Supplied data Start Marker

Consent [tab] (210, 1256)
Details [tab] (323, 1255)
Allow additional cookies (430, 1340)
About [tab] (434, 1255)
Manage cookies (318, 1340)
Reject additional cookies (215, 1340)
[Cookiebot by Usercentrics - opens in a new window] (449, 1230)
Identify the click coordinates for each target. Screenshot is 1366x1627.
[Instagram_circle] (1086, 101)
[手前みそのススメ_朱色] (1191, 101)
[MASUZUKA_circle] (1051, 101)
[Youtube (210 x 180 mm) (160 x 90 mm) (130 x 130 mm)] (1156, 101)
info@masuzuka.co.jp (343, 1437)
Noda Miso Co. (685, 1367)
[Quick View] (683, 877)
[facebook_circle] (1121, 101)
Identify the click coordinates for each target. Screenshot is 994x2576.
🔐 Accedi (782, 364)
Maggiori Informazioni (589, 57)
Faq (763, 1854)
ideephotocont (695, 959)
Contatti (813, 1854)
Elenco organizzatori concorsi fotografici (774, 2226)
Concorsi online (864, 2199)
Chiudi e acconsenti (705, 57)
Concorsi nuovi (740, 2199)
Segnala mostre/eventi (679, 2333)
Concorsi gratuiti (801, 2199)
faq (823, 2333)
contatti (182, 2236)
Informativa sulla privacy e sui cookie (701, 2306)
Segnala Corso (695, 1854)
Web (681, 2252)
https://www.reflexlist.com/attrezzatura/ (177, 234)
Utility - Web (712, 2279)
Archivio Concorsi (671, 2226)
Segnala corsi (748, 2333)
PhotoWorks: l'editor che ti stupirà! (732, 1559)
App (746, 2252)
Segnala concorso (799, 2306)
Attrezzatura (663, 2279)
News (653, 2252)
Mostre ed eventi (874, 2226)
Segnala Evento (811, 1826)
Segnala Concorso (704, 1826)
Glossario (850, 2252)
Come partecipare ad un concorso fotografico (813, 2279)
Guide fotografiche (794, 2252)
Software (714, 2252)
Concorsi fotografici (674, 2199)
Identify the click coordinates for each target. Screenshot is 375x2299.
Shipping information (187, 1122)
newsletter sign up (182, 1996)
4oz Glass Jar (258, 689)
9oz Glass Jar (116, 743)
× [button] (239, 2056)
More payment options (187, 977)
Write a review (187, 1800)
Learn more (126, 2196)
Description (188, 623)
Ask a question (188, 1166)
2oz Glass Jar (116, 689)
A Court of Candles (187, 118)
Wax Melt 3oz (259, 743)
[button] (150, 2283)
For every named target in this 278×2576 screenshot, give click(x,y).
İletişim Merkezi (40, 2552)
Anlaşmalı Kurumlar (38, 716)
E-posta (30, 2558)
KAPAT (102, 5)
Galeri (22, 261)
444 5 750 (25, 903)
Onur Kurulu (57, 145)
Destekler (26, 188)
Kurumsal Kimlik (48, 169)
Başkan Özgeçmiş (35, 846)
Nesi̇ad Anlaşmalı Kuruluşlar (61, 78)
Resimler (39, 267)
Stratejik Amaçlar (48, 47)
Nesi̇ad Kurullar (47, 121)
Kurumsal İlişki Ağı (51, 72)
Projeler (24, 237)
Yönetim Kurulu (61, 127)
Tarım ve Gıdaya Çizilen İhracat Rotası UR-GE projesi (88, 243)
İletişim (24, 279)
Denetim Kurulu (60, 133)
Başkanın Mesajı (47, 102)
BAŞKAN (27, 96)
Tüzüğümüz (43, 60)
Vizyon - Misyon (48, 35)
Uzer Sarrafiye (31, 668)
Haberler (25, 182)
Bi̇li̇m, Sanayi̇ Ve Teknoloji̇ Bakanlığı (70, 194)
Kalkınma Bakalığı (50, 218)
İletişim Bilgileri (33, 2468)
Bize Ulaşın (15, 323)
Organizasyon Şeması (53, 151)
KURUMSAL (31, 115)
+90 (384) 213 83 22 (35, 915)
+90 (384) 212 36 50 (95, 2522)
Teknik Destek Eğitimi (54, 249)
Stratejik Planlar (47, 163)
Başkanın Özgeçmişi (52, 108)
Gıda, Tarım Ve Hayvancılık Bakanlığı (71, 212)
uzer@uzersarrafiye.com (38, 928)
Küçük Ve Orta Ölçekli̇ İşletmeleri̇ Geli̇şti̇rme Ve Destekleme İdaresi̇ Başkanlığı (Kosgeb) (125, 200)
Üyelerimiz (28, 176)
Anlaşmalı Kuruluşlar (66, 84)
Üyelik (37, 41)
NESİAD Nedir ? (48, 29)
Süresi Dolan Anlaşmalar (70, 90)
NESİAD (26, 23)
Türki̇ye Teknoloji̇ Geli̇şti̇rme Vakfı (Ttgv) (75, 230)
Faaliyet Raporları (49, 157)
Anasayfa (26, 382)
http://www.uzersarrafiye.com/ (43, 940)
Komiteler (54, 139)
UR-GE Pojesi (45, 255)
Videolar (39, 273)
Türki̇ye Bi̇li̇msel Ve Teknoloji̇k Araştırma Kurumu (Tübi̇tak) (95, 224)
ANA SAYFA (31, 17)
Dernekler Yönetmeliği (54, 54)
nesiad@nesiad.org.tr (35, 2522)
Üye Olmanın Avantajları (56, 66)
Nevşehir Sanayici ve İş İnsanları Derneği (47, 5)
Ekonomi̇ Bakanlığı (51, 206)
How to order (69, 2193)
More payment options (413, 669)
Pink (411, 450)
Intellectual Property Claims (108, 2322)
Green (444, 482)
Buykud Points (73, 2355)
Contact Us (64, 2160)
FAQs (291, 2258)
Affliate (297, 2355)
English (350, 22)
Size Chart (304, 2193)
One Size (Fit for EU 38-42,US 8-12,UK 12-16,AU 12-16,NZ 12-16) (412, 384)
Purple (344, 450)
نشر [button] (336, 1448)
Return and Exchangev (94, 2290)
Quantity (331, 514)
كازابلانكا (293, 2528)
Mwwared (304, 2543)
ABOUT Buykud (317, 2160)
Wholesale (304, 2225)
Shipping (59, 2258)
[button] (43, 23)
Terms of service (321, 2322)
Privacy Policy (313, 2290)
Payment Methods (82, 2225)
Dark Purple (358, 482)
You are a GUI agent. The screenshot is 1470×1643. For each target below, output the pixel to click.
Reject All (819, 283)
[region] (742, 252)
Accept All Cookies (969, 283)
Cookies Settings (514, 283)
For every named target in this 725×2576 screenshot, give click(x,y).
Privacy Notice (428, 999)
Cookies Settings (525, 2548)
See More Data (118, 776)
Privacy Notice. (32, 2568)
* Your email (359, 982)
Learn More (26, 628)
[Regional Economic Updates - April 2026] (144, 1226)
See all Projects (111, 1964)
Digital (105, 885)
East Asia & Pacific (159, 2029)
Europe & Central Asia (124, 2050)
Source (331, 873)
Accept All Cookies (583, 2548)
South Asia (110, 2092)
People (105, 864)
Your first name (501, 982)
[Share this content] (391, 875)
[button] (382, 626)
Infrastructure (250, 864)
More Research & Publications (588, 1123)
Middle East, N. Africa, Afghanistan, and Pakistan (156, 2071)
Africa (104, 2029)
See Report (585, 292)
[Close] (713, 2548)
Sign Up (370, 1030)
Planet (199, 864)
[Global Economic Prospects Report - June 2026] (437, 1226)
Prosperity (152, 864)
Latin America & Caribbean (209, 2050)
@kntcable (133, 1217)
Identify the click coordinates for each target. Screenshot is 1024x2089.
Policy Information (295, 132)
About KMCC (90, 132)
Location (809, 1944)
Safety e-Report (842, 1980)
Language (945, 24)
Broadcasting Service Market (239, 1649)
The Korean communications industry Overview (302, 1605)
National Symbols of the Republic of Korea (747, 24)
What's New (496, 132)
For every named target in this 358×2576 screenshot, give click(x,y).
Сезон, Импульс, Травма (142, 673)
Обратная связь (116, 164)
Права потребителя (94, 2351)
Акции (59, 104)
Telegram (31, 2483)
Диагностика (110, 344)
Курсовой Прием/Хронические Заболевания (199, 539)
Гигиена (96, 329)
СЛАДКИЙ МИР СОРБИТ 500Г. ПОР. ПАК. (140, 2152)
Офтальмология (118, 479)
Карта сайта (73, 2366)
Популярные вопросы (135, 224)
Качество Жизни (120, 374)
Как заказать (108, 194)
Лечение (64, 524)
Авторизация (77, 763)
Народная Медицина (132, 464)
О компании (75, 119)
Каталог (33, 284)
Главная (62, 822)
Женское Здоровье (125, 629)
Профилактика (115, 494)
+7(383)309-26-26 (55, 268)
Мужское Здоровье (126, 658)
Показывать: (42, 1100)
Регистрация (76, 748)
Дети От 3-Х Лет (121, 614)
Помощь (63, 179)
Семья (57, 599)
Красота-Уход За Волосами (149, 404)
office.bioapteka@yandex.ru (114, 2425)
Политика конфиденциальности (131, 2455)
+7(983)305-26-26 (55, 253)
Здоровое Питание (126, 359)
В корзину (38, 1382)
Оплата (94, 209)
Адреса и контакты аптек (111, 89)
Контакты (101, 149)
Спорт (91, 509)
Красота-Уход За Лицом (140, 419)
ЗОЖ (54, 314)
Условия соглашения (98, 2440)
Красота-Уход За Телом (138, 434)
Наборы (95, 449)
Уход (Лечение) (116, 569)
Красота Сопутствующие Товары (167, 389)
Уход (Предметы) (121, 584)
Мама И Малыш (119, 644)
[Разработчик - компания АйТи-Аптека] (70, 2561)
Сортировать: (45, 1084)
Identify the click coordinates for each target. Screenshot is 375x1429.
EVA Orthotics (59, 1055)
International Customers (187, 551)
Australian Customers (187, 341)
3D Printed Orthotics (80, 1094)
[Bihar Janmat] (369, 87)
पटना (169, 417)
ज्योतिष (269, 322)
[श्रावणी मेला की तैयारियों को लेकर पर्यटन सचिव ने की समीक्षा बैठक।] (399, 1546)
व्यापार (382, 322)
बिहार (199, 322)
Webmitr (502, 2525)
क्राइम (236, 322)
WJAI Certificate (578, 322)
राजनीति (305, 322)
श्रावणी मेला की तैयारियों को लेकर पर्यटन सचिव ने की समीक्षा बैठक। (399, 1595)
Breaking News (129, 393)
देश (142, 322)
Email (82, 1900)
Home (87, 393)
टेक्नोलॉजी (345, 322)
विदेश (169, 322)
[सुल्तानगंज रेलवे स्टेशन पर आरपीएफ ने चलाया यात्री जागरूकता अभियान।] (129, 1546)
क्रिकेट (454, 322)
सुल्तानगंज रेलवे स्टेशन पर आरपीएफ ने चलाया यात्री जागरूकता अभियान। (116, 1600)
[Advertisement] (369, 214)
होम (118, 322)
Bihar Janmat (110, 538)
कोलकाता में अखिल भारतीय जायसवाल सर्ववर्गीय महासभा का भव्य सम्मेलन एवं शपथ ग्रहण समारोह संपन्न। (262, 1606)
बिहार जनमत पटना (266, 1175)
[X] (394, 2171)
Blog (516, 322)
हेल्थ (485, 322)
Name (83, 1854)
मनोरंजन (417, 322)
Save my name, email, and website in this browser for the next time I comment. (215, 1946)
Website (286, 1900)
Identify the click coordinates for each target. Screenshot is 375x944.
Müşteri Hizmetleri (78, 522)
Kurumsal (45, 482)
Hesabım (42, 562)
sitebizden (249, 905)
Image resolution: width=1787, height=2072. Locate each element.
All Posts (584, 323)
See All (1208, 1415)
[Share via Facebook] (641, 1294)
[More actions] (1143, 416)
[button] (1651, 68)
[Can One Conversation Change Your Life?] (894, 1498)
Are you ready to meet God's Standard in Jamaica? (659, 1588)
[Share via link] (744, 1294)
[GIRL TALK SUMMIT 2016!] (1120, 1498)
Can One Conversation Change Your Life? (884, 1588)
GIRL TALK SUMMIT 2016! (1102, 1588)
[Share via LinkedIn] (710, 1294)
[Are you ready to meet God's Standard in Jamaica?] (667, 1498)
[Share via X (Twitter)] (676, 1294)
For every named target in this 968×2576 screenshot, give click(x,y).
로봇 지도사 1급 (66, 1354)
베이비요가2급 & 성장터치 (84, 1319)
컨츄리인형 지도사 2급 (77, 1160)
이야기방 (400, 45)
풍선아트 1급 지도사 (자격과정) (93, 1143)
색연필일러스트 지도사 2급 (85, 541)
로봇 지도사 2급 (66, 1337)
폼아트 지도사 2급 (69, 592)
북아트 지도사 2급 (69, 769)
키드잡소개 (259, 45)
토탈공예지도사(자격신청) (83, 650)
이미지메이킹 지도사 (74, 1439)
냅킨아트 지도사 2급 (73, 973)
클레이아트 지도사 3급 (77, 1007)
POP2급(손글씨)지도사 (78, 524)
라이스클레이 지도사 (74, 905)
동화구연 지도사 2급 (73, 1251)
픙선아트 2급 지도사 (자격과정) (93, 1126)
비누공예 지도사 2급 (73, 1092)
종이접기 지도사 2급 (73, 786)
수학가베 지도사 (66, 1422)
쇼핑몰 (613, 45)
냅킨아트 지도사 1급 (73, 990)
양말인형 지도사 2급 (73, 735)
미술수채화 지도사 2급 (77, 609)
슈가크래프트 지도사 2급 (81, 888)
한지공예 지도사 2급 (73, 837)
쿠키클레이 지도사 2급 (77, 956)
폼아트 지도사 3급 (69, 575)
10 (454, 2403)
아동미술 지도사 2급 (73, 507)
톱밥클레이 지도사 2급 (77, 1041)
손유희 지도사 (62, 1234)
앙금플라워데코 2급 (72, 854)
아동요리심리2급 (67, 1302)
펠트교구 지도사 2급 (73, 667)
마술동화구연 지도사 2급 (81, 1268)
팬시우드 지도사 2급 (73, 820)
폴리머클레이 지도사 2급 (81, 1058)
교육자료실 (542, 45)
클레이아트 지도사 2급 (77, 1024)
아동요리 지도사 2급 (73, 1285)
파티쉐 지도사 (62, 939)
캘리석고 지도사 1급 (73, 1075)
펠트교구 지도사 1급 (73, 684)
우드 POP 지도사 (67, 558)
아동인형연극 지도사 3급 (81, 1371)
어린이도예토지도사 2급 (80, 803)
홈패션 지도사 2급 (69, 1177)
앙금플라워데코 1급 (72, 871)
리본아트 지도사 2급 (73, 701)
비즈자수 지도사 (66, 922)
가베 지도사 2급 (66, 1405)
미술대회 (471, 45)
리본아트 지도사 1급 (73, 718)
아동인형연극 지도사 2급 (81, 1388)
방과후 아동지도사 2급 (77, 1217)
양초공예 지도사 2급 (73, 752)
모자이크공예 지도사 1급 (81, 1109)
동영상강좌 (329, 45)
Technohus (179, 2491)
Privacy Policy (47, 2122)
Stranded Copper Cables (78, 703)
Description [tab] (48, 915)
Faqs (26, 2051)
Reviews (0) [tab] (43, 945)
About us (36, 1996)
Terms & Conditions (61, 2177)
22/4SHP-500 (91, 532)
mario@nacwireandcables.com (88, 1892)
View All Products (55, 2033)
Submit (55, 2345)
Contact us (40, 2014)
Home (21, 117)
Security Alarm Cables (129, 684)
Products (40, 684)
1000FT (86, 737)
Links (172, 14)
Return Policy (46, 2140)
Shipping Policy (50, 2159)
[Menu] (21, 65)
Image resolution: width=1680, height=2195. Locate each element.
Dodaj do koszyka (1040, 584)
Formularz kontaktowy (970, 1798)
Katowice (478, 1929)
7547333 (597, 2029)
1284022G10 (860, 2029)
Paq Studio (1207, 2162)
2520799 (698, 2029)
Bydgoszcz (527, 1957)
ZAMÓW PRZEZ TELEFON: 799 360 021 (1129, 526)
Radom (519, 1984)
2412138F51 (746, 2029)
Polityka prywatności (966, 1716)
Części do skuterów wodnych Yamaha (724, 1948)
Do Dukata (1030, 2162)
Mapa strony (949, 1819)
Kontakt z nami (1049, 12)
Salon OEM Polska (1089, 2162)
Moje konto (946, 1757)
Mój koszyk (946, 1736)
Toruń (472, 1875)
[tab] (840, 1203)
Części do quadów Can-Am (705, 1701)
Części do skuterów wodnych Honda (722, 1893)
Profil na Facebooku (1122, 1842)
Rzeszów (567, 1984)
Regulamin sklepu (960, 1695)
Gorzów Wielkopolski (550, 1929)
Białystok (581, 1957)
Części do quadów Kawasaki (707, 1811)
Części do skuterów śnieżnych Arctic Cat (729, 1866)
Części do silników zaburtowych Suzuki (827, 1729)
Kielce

Supplied data End Marker

→ **Task instructions**: Give back exactly the lines above starting at the line where "색연필일러스트 지도사 2급 (85, 541)" appears and ending at the line where "한지공예 지도사 2급 (73, 837)" appears, both included, with no other lines.

→ **Problem solution**:
색연필일러스트 지도사 2급 (85, 541)
로봇 지도사 2급 (66, 1337)
폼아트 지도사 2급 (69, 592)
북아트 지도사 2급 (69, 769)
키드잡소개 (259, 45)
토탈공예지도사(자격신청) (83, 650)
이미지메이킹 지도사 (74, 1439)
냅킨아트 지도사 2급 (73, 973)
클레이아트 지도사 3급 (77, 1007)
POP2급(손글씨)지도사 (78, 524)
라이스클레이 지도사 (74, 905)
동화구연 지도사 2급 (73, 1251)
픙선아트 2급 지도사 (자격과정) (93, 1126)
비누공예 지도사 2급 (73, 1092)
종이접기 지도사 2급 (73, 786)
수학가베 지도사 (66, 1422)
쇼핑몰 (613, 45)
냅킨아트 지도사 1급 (73, 990)
양말인형 지도사 2급 (73, 735)
미술수채화 지도사 2급 (77, 609)
슈가크래프트 지도사 2급 (81, 888)
한지공예 지도사 2급 (73, 837)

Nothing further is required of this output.